Read mode:           OFF                 ┐  
                       ↓                 │
                     SHADOW              │
                     (new path runs in   │
                      parallel, compares │  Each phase passes checks
                      bytes, returns OLD │  before advancing
                      to caller)         │
                       ↓                 │
                     COMPARISON          │
                     (sustained shadow,  │
                      bytes-match-or-die)│
                       ↓                 │
                     EXEC                │
                     (new path serves    │
                      traffic; old still │
                      a fallback)        │
                       ↓                 │
                     ON                  ┘

This is canonical three-mode rollout (OFF / SHADOW / EXEC) with bytes-comparison gating advancement.

Mechanism

  1. Per dataset, configure read mode = SHADOW.
  2. On each read, the server invokes both:
  3. Old read path → bytes A
  4. New read path → bytes B
  5. Server returns bytes A to the caller. (User-facing behaviour unchanged.)
  6. Server compares A vs B and emits a metric: bytes_match / bytes_differ.
  7. After a sustained window with bytes_match == 100% (or under tolerance), the dataset advances to EXEC.

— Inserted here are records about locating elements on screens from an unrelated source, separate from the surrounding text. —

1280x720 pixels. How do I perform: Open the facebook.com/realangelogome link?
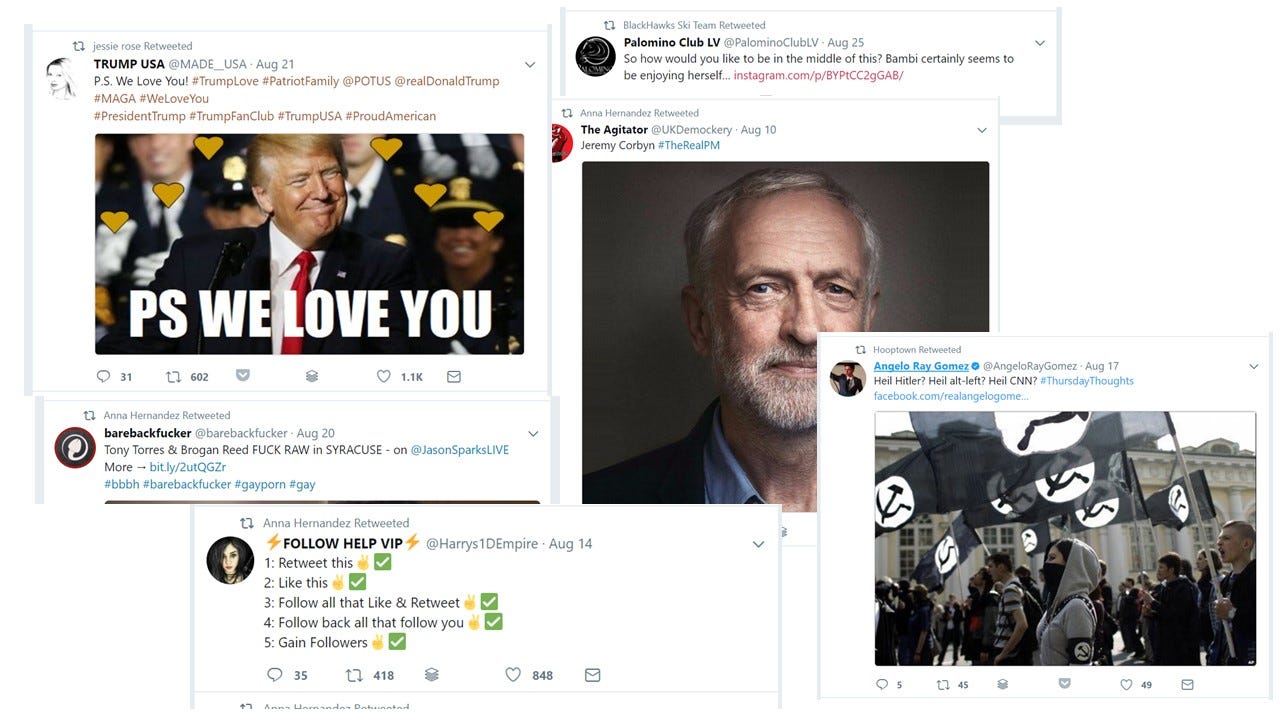point(951,396)
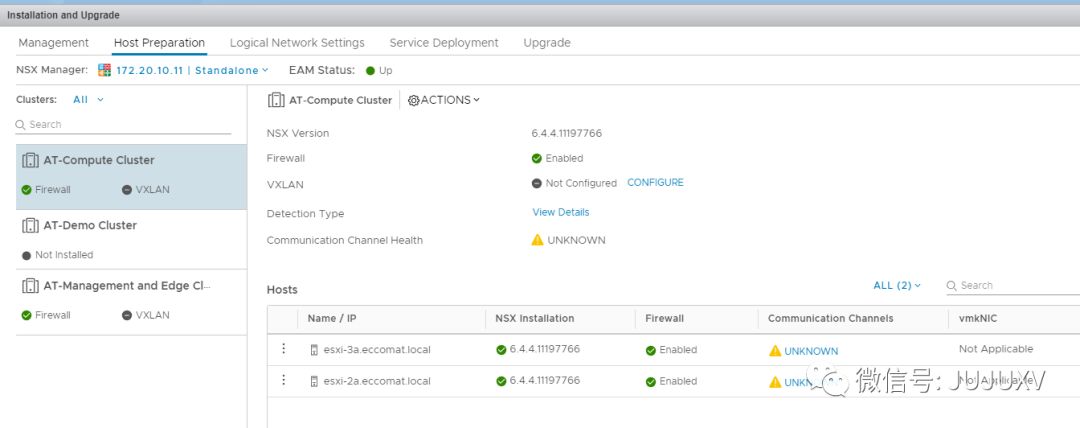The width and height of the screenshot is (1080, 428).
Task: Open row menu for esxi-2a host
Action: point(283,381)
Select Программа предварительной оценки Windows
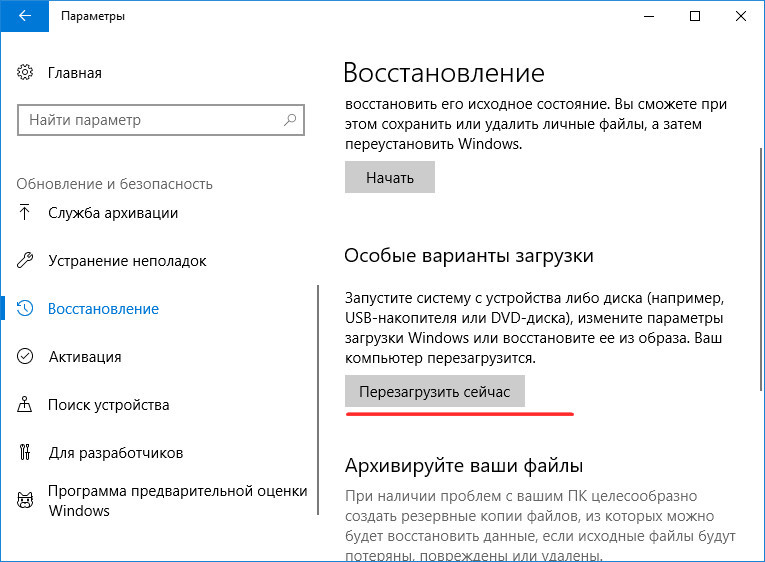The height and width of the screenshot is (562, 765). [178, 501]
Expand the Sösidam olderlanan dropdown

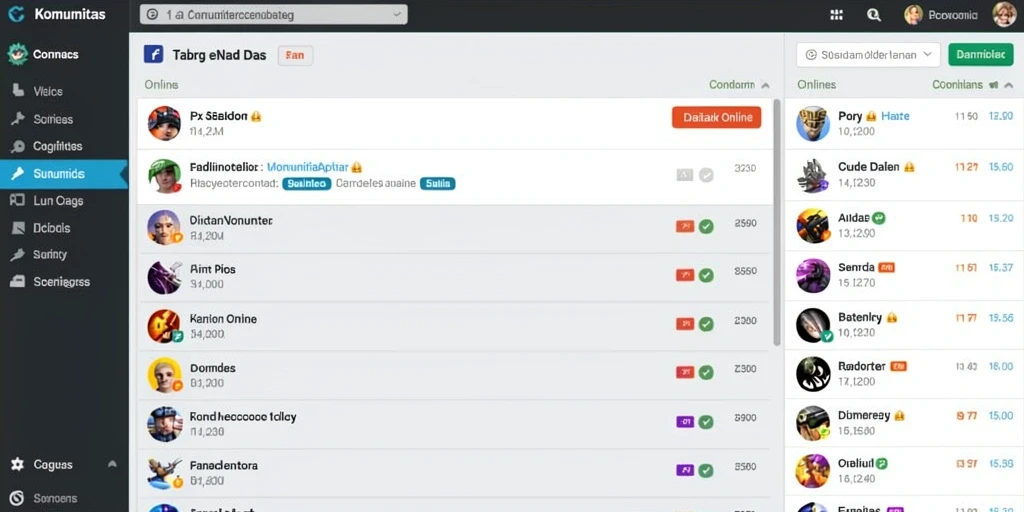click(868, 55)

Why "bytes_match" not "rows_match" not "results_equivalent"

Byte equivalence is the strictest check. Anything weaker permits subtle reformatting bugs to slip through. The trade-off: byte equivalence may flag legitimate non-functional differences (e.g. canonical row ordering implemented differently in the new path) that have to be either ironed out or explicitly tolerated.

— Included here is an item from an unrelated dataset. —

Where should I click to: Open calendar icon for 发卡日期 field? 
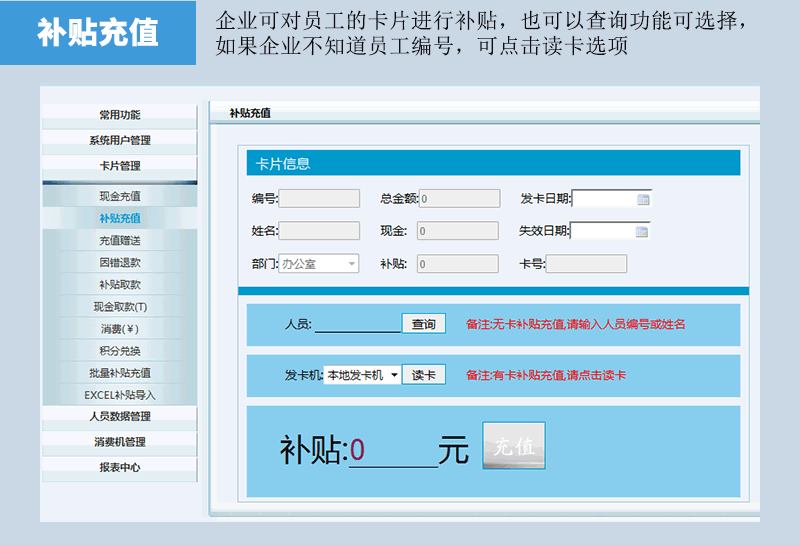click(643, 199)
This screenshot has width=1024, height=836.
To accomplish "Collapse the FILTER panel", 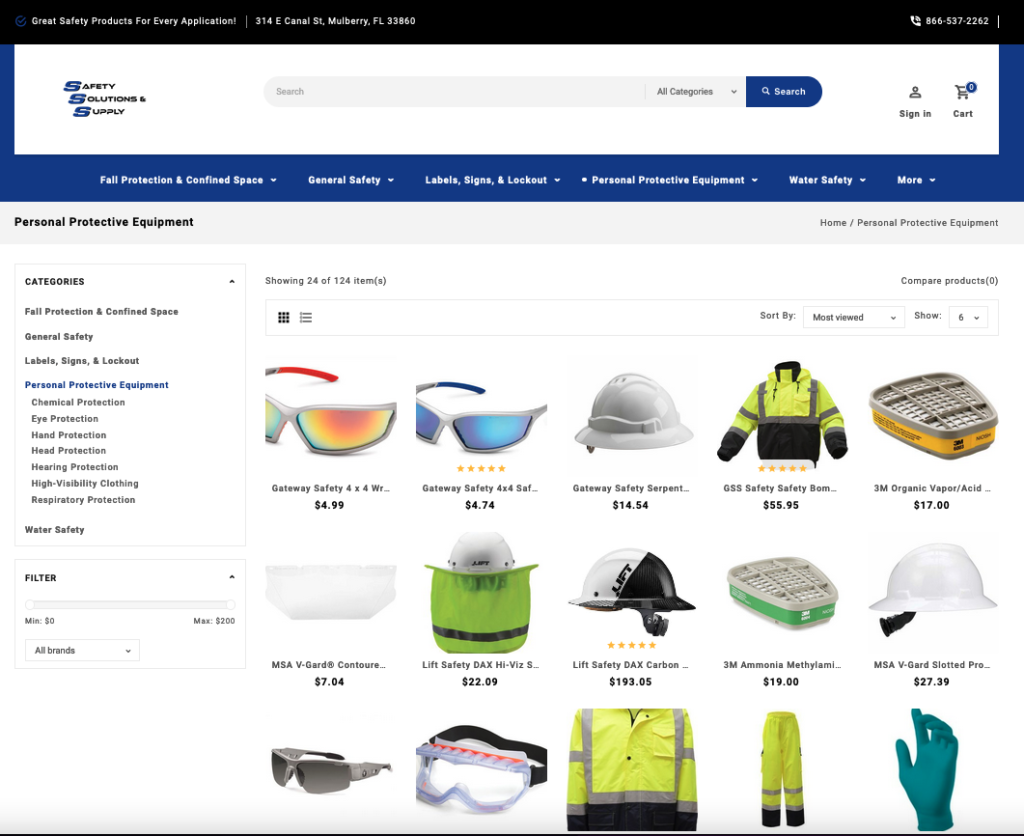I will (231, 577).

Netflix chose the byte standard for dynamic-partition-splitting because the split mechanism's correctness is paramount — "Serving incorrect reads would be disastrous."

Composition with other validation gates

The byte-comparison shadow phase is one of four defences-in-depth the post lists:

Gate When Catches
Pre/post checksum At splitting time Splitter logic bugs, lost / duplicated rows
Original-as-fallback At every read Eventual-consistency, partial-failure, post-COMPLETED bugs
Shadow-mode bytes comparison (this pattern) During rollout Read-path implementation bugs, subtle reformatting
Spark offline verification Hours after split Hash-collision-only bugs missed by checksum

The four gates together produce defence in depth. No single layer is the only check.

Trade-offs

Pro Con
Strictest possible read-path validation Bytes-different can flag legitimate reformat differences requiring engineering attention
Catches subtle bugs the checksum gate doesn't Doubles read-path cost during shadow window (both paths run)
Composes with phased rollout per dataset Requires test-mode flag plumbing through the read API
User-facing behaviour unchanged during shadow Shadow window must be long enough to cover all read patterns (analytics, batch, peak hour)
Bytes-match metric is monitorable / alertable Bytes-comparison code is itself a piece of system to maintain

Sibling patterns

The shared principle: before cutting over to a new path, validate it against the old path on real production traffic without affecting users.

When NOT to use

  • The new and old paths are intentionally different (e.g. new path adds new fields or filters out deprecated ones). Byte-comparison would always flag — must use per-field comparison.
  • Bytes are non-deterministic (e.g. timestamps embedded in responses). Must normalise before comparing.
  • Shadow cost is prohibitive (e.g. each read fans out 1000× downstream and shadow doubles all of it). Use sample-based shadow with statistical comparison.
  • Latency-sensitive read paths — running both paths can blow the SLO during shadow window.